+387 It's amazing how you learn you mother language without even studying it. It'd be cool if we had a 'test baby' grow up with 5 different 'moms' each fluent in a different language. They would each spend the exact same amount of time with the child. By the time the kid's ten, it would be cool to see what languages or how much of the different languages the kid is fluent in, amirite?

by Anonymous 12 years ago

It would have to grow up around absolutely no other people besides the "moms".

by Anonymous 12 years ago

I grew up with 2 languages. At one stage the child speaks it slightly mixed, but they will be fluent in both. I always figured it would be the same if they were exposed to more.

by Anonymous 12 years ago

Nah I feel like the child would just be confused... Still cool to see what happens though.

by Anonymous 12 years ago

Yeah, who cares about the baby? This is for science! And curiosity!

by Anonymous 12 years ago

Yeah, having a "test baby" is always a good idea, and won't open any horrible doors.

by Anonymous 12 years ago

No true American is actually bilingual.

by Anonymous 12 years ago

It was ironic that when I thumbs-downed this comment, it said nada.

by Anonymous 12 years ago

It would be nice if there was a way to justify doing this to children just to see the outcome. I'd be interested to see how this plays out, but I wouldn't want a child forever messed up and unable to speak properly for the rest of his/her life.

by Anonymous 12 years ago

my aunt always switches between french, Spanish, and English with my three little cousins. She's been doing that since she first started teaching them to talk, and they can actually respond to questions in all three languages. I'm very jealous of them :/

by Anonymous 12 years ago

I want to try this but all in English, but all different accents to see what that would sound like

by Anonymous 12 years ago

it would probably work at least to a point. the only reason people are able to learn one language so well so easily is that they grow to only respond to the sounds that make up that language, and not to others. that's why europeans have trouble with asian languages and many asians cannot distinguish L and R, as they are not distinct sounds in those languages.

by Anonymous 12 years ago

I grew up English and Welsh, I was just good at both from a young age.

by Anonymous 12 years ago

Reading this made me want to go back in time and sign myself up for this thing D:

by Anonymous 12 years ago

Read pinksponge's comment.

by Anonymous 12 years ago

That's just one risk of a really interesting experiment, and I'd be willing to take it for the sake of being a multi-lingual BAMF :D

by Anonymous 12 years ago

Well yeah, i agree. The thing is, if people tried this, there would be all kinds of protests because the child would only be able to be exposed to the moms.

by Anonymous 12 years ago

There's not just one way to perform an experiment.

by Anonymous 12 years ago

If there wouldn't be so much protest and complaining from people, it would be neat to do it.
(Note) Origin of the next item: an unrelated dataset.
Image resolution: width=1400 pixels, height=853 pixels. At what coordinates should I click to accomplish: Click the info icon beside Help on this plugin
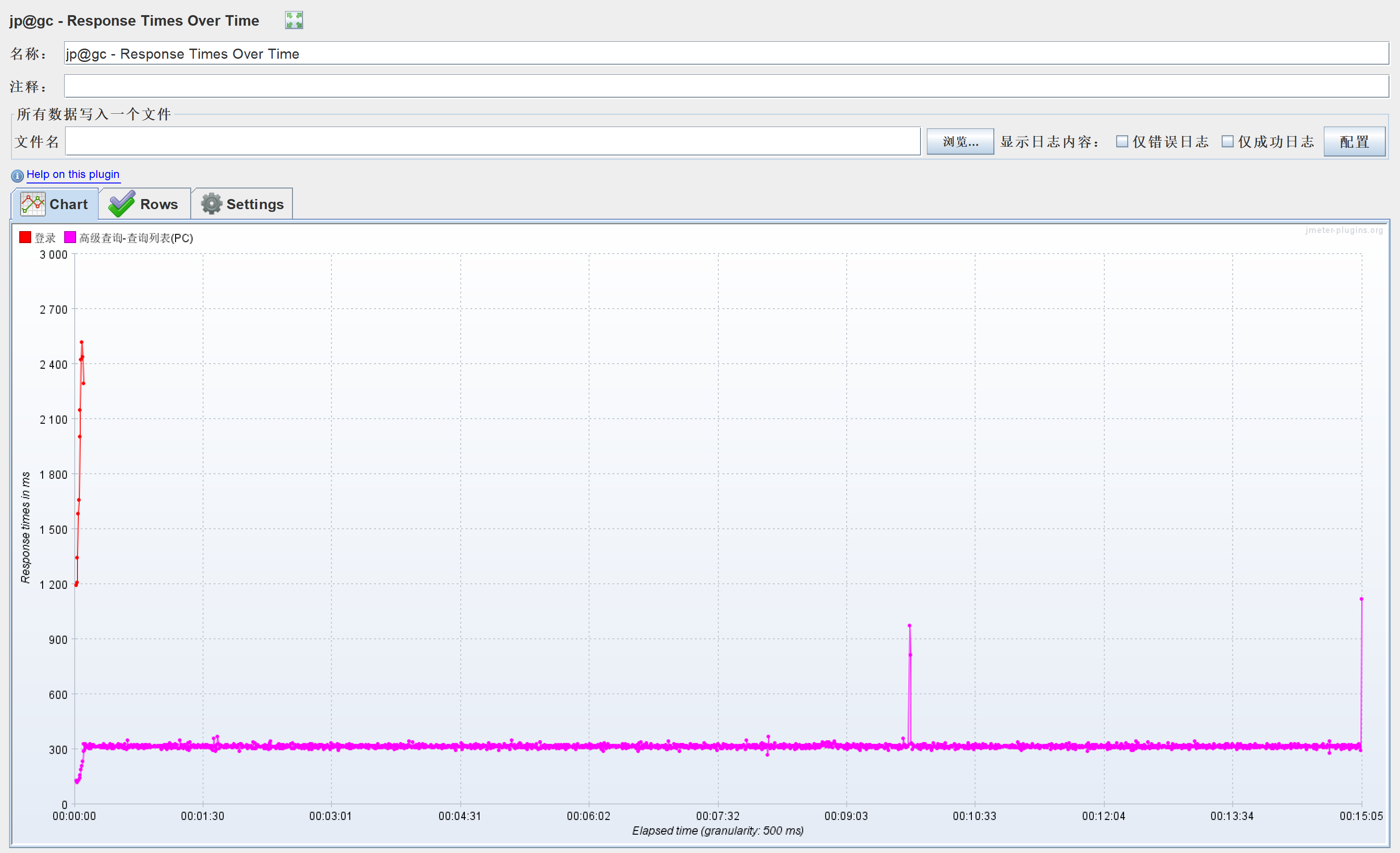point(17,176)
See how the child turns out around the pre-teen stage. It would be 13 years of their life they had spent learning this different types of languages.. I'm guessing the child would turn out fine in all languages as long as it was taught from day one. Babies brains up until the age of 5 is when we absorb the most information.. And yada yada about more pshyc I could say but you get it lol.

by Anonymous 12 years ago

Lots of people grow up bilingual. I know several people who have come from a non-English speaking country to NZ and now are fluent in both. I agree the experiment would be interesting, but rather unethical.

by Anonymous 12 years ago

yes but not 5lingual. I myself was 4lingual at 12.

by Anonymous 12 years ago

The baby would have to be emotionally close to each of the moms though. They might tune out the mom who, say, treats them badly, for example.

by Anonymous 12 years ago

My dad is Arabic and my mom is Brazilian while I was born in the States and even though they both spoke their native tongue all the time, I grew up to only be fluent in English until about the 4th grade, but that's a different story.. But yeah the point is that I never learned the languages of my parents while I was learning how to talk.